*Document*
VA page allocation should be under code SGX code. KVM might need to call function such as alloc_va_page, etc, but this is not a problem. There are many other cases now.

And this is not related to private slot vs KVM_SET_USER_MEMORY_REGION.

> 
> > I am not sure what's the good of allowing userspace to alloc/mmap a
> > raw EPC region? Userspace is not allowed to touch EPC anyway, expect
> > enclave code.
> >
> > To me KVM creates private EPC slot is cleaner than exposing
> > /dev/sgx/epc and allowing userspace to map some raw EPC region.
> 
> Cleaner in the sense that it's faster to get basic support up and running since
> there are fewer touchpoints, but there are long term ramifications to
> cramming EPC management in KVM.
> 
> And at this point I'm not stating any absolutes, e.g. how EPC will be handled
> by KVM.  What I'm pushing for is to not eliminate the possibility of having
> the SGX subsystem own all EPC management, e.g. don't tie /dev/sgx to a
> single enclave.

I suppose "SGX subsystem" you mean here is core SGX code under x86. IMHO EPC should always be managed by such SGX subsystem, and KVM and SGX driver are just consumers (ie, calling EPC allocation function, etc).

IMHO I think /dev/sgx (or whatever /dev/sgx/xxx) should be in SGX driver, but not SGX core code. For example, if we don't consider KVM EPC oversubscription here, theoretically we only need below code in core SGX code to make KVM SGX work:

1) SGX feature detection. There should be some core structure (such as boot_cpu_data, etc) where KVM can query SGX capabilities, ie, whether FLC is available.
2) EPC management. KVM simply calls EPC management APIs when it needs. For example, when EPC slot is created, we should populate all EPC pages, and fail to create VM if running out of EPC.

*Supplied information*
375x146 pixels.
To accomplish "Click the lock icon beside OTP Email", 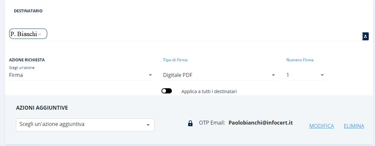I will [x=190, y=123].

*Given instruction*
Write out the SGX thread in full, word for word. Rely solely on the SGX thread, not on the data.

*Solution to this problem*
VA page allocation should be under code SGX code. KVM might need to call function such as alloc_va_page, etc, but this is not a problem. There are many other cases now.

And this is not related to private slot vs KVM_SET_USER_MEMORY_REGION.

> 
> > I am not sure what's the good of allowing userspace to alloc/mmap a
> > raw EPC region? Userspace is not allowed to touch EPC anyway, expect
> > enclave code.
> >
> > To me KVM creates private EPC slot is cleaner than exposing
> > /dev/sgx/epc and allowing userspace to map some raw EPC region.
> 
> Cleaner in the sense that it's faster to get basic support up and running since
> there are fewer touchpoints, but there are long term ramifications to
> cramming EPC management in KVM.
> 
> And at this point I'm not stating any absolutes, e.g. how EPC will be handled
> by KVM.  What I'm pushing for is to not eliminate the possibility of having
> the SGX subsystem own all EPC management, e.g. don't tie /dev/sgx to a
> single enclave.

I suppose "SGX subsystem" you mean here is core SGX code under x86. IMHO EPC should always be managed by such SGX subsystem, and KVM and SGX driver are just consumers (ie, calling EPC allocation function, etc).

IMHO I think /dev/sgx (or whatever /dev/sgx/xxx) should be in SGX driver, but not SGX core code. For example, if we don't consider KVM EPC oversubscription here, theoretically we only need below code in core SGX code to make KVM SGX work:

1) SGX feature detection. There should be some core structure (such as boot_cpu_data, etc) where KVM can query SGX capabilities, ie, whether FLC is available.
2) EPC management. KVM simply calls EPC management APIs when it needs. For example, when EPC slot is created, we should populate all EPC pages, and fail to create VM if running out of EPC.